DIRECTIONS —
The data that follows must be transcribed in full and exactly, minus the pictures.

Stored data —
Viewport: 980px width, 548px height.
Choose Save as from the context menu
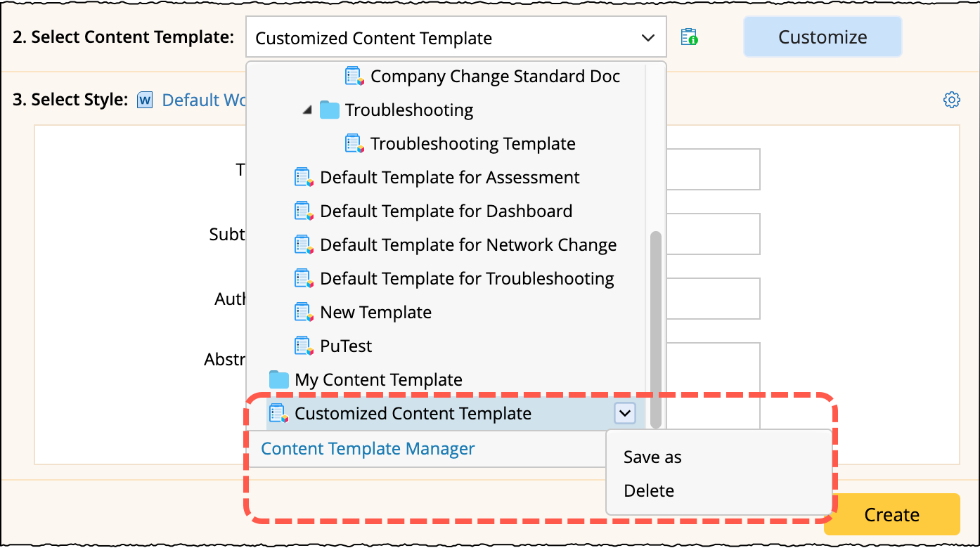(x=652, y=457)
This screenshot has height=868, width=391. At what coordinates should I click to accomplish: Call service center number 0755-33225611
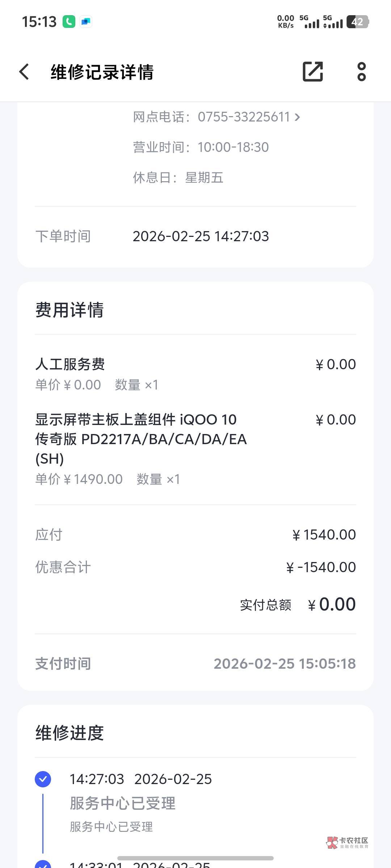tap(244, 117)

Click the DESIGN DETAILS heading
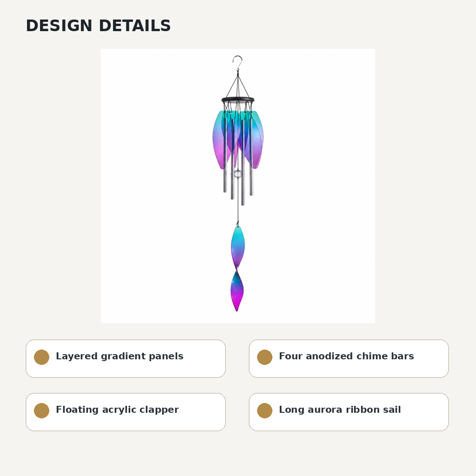(99, 26)
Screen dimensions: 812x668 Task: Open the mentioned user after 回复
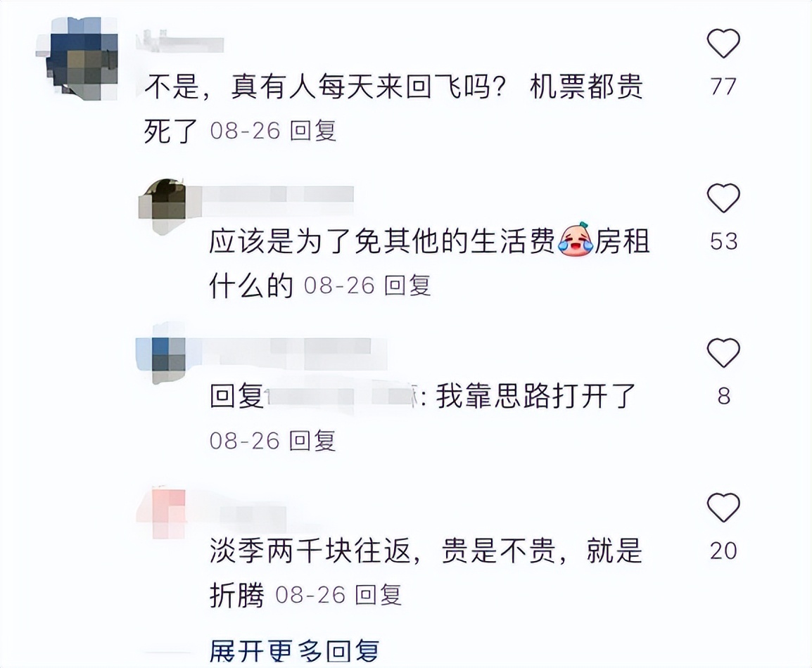pyautogui.click(x=343, y=397)
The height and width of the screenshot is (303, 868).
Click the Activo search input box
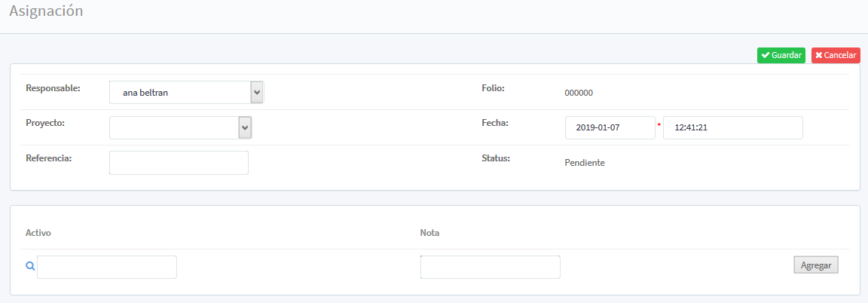[x=107, y=267]
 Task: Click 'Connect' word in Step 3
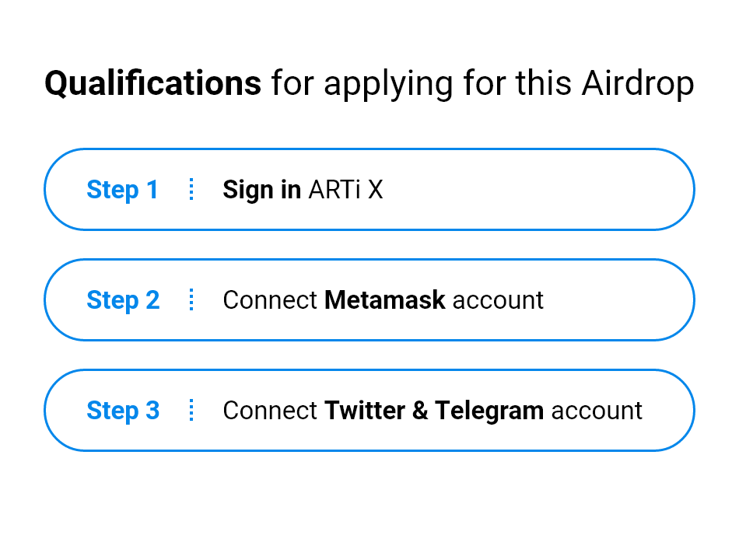[270, 410]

COMPLETED TASK —
Viewport: 980px width, 548px height.
Choose Save as from the context menu
(x=652, y=457)
This screenshot has height=868, width=391. At what coordinates should I click to accomplish: Call service center number 0755-33225611
tap(244, 117)

Click the DESIGN DETAILS heading
(99, 26)
Screen dimensions: 812x668 Task: Open the mentioned user after 回复
pyautogui.click(x=343, y=397)
The height and width of the screenshot is (303, 868).
Click the Activo search input box
[x=107, y=267]
 Task: Click 'Connect' word in Step 3
[270, 410]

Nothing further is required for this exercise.